Abstract
The importance of anti-HIV antibodies mediating antibody-dependent cell-mediated cytotoxicity (ADCC) in protective immunity against HIV is recognized recently. The purpose of this study was to measure the functional ADCC response at different stages of HIV infection in a well-defined HIV+ cohort, including 20 recently infected individuals, 30 with long-term slow-progressive, 24 with short-term slow-progressive and 32 with progressive HIV infection using a rapid fluorometric ADCC assay. The antibodies mediating ADCC were found in all disease stages. These antibodies were detectable at as early as 25 days after the estimated date of infection, however, did not influence the viral load set point probably indicating no major influence on the early course of the disease. However, the frequency and magnitude of functional ADCC responses were associated with higher CD4+T cell count and lower viral load and were significantly lower in progressors compared with other groups. The usefulness of the ADCC responses in longer viral control was assessed in a subset of participants with slowly progressing HIV infection. In these individuals, the ADCC responses observed at the visit 1 were found to be increased over time and were associated with lower plasma viral load estimated 4 to 15 years later in the disease course. Overall, the study findings confirm the role of ADCC antibodies in reducing the viral burden and also indicate the probable role of sustained functional ADCC responses in reducing the viral burden during the later period of HIV infection.

→ **Given data**
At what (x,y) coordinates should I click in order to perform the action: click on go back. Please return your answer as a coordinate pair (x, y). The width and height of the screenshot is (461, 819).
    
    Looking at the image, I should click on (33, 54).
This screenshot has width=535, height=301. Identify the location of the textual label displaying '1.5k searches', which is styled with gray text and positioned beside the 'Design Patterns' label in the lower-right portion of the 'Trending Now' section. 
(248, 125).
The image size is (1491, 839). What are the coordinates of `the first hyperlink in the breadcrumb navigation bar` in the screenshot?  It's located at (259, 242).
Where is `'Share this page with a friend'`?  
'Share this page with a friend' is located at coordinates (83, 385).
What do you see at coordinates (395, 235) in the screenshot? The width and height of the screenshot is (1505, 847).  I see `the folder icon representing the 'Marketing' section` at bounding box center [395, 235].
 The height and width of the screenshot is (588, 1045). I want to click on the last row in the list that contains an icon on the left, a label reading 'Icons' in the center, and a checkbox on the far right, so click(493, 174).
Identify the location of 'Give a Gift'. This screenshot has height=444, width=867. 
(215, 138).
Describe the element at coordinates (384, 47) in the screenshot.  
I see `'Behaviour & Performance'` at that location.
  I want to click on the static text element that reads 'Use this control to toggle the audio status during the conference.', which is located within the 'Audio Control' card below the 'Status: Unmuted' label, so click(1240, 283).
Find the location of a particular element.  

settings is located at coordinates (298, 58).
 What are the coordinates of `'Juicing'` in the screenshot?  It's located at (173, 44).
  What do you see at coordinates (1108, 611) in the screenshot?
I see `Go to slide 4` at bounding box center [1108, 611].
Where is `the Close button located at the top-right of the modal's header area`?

→ **Task list**
**A)** In the abstract, how soon after the estimated date of infection could the antibodies mediating ADCC be detected?
**B)** List every group of participants in the HIV+ cohort described in the abstract, with the number of people in each.
**C)** Pick up the abstract on ADCC responses in HIV infection after its final sentence and keep writing.
The listing comes from a separate source and has nothing to do with the abstract.

→ **Expected outputs**
**A)** As early as 25 days after the estimated date of infection.

**B)**
20 recently infected individuals
30 with long-term slow-progressive HIV infection
24 with short-term slow-progressive HIV infection
32 with progressive HIV infection

**C)**
Introduction
Despite the test and treat strategy for HIV control in infected individuals, a vaccine for prevention of HIV transmission remains the ultimate goal. Although antiretroviral therapy (ART) has changed HIV infection into chronic manageable disease, the lifelong use of ART results in various side effects, adds costing, and thus adherence becomes an important issue. The moderately successful HIV-1vaccine trial RV144 has shown that anti-V1/V2 IgG antibodies mediating antibody-dependent cell-mediated cytotoxicity (ADCC) were associated with protection against HIV (15). Additionally a number of studies has shown the correlation of ADCC responses with slower disease progression (2 –4,6,12,14,21,23,27,29,33) ADCC-mediating antibodies have also shown to have a role in protection to infants against the transmission through breastfeeding (21,24).
ADCC responses are measured using different readouts. Some assays detect the activity of the effector cells such as natural killer (NK) cells in the presence of anti-HIV antibodies and the HIV antigens, whereas some assays detect lysis of the target cells coated with HIV antigens in the presence of HIV antibodies and effector cells (7,12,13,30). Various reports have shown that different readouts of ADCC assays do not necessarily correlate with each other (22). We have previously shown that the HIV-infected individuals with nonprogressive HIV infection, that is, long-term slow progressors (LTSPs) showed higher ADCC responses than progressors in NK cell activation heterologous assay (18).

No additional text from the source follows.